As palavras me deixam, flutuam pelo ar. Não consigo me lembrar.

—Vamos de novo. Do começo – Sr. Singer sequer hesita, trocando o peso de uma perna para a outra – Você consegue.

Respiro fundo, completamente exausta. Meu corpo inteiro tem escoriações devido ao treinamento intenso das duas últimas semanas, meus músculos estão rígidos e doloridos, e a minha cabeça parece prestes a explodir com tantas informações misturadas sobre monstros e como derrotá-los.

Ajeito a minha postura e limpo a minha mente. Consigo fazer isso. Preciso fazer isso.

Olho novamente para Bobby, umedeço os lábios e então começo novamente:

Exorcizamus te, omnis immundus spiritus, omnis satanica potestas, omnis incursio infernalis adversarii, omnis legio, omnis congregatio et secta diabolica... Ergo, draco maledicte et omnis legio diabolica, adjuramus te ... cessa decipere humanas creaturas, eisque æternæ perditionìs venenum propinare... Vade, satana, inventor et magister omnis fallaciæ, hostis humanæ salutis... Humiliare sub potenti manu Dei; contremisce et effuge, invocato a nobis sancto et terribili nomine... quem inferi tremunt... Ab insidiis diaboli, libera nos, Domine. Ut Ecclesiam tuam secura tibi facias libertate servire, te rogamus, audi nos.

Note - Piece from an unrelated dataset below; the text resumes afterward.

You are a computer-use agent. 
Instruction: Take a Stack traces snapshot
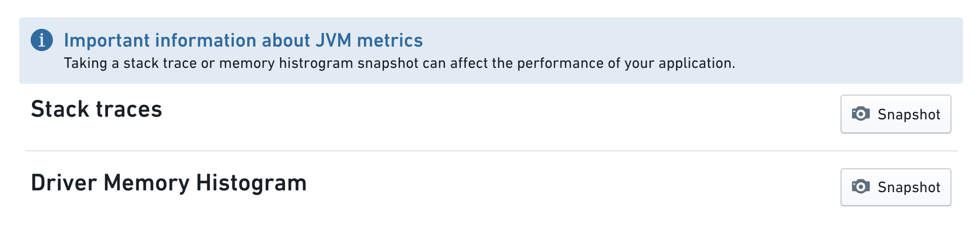(x=896, y=114)
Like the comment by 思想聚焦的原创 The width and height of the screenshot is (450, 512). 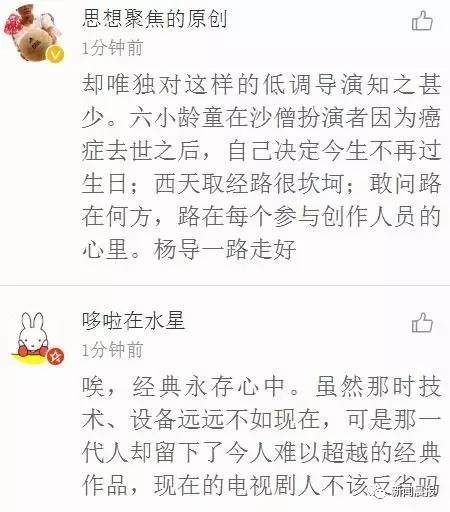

Bobby me olha com seus olhos exaustos e intensos transbordando orgulho. Sorrio para ele, que coloca a mão no meu ombro:

—Você conseguiu, Laverne. Eu sabia que você conseguiria! – Seu sorriso é sincero, assim como o meu. Eu e ele sabemos que conhecer o básico pode ser a diferença entre a vida e a morte de agora em diante, e fico feliz por saber que não sou mais completamente inútil.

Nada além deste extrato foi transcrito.